[Opening Data listing section]
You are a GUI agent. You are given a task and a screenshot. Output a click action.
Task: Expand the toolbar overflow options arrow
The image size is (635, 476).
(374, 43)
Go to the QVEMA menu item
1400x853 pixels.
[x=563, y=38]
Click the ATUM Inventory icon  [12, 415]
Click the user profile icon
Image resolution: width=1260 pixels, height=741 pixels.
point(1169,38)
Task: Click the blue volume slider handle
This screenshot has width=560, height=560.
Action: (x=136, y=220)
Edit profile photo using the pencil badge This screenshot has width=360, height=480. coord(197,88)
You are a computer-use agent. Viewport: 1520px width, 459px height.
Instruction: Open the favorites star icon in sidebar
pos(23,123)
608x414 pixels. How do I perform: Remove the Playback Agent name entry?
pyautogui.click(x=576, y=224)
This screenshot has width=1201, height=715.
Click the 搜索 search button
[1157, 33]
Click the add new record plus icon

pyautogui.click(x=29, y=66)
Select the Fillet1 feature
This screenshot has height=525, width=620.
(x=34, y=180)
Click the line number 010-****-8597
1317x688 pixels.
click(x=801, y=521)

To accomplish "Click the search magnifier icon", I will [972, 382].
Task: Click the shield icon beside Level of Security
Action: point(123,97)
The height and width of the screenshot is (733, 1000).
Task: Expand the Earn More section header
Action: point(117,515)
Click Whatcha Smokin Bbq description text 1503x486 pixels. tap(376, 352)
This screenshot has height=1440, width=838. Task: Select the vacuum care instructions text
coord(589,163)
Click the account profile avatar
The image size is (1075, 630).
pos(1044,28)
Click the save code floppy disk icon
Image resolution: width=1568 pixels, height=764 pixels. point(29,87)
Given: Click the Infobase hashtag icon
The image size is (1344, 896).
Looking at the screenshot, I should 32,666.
[Closing Data listing section]
#### [Work instructions]
The records shown above are to be retyped exactly, with none omitted.

#### [Written response]
You are a GUI agent. You are given a task and a screenshot. Output a click action.
Task: Expand the toolbar overflow options arrow
The image size is (635, 476).
(374, 43)
Go to the QVEMA menu item
1400x853 pixels.
[x=563, y=38]
Click the ATUM Inventory icon  [12, 415]
Click the user profile icon
Image resolution: width=1260 pixels, height=741 pixels.
point(1169,38)
Task: Click the blue volume slider handle
This screenshot has width=560, height=560.
Action: (x=136, y=220)
Edit profile photo using the pencil badge This screenshot has width=360, height=480. coord(197,88)
You are a computer-use agent. Viewport: 1520px width, 459px height.
Instruction: Open the favorites star icon in sidebar
pos(23,123)
608x414 pixels. How do I perform: Remove the Playback Agent name entry?
pyautogui.click(x=576, y=224)
This screenshot has width=1201, height=715.
Click the 搜索 search button
[1157, 33]
Click the add new record plus icon

pyautogui.click(x=29, y=66)
Select the Fillet1 feature
This screenshot has height=525, width=620.
(x=34, y=180)
Click the line number 010-****-8597
1317x688 pixels.
click(x=801, y=521)

To accomplish "Click the search magnifier icon", I will [972, 382].
Task: Click the shield icon beside Level of Security
Action: point(123,97)
The height and width of the screenshot is (733, 1000).
Task: Expand the Earn More section header
Action: point(117,515)
Click Whatcha Smokin Bbq description text 1503x486 pixels. tap(376, 352)
This screenshot has height=1440, width=838. Task: Select the vacuum care instructions text
coord(589,163)
Click the account profile avatar
The image size is (1075, 630).
pos(1044,28)
Click the save code floppy disk icon
Image resolution: width=1568 pixels, height=764 pixels. point(29,87)
Given: Click the Infobase hashtag icon
The image size is (1344, 896).
Looking at the screenshot, I should 32,666.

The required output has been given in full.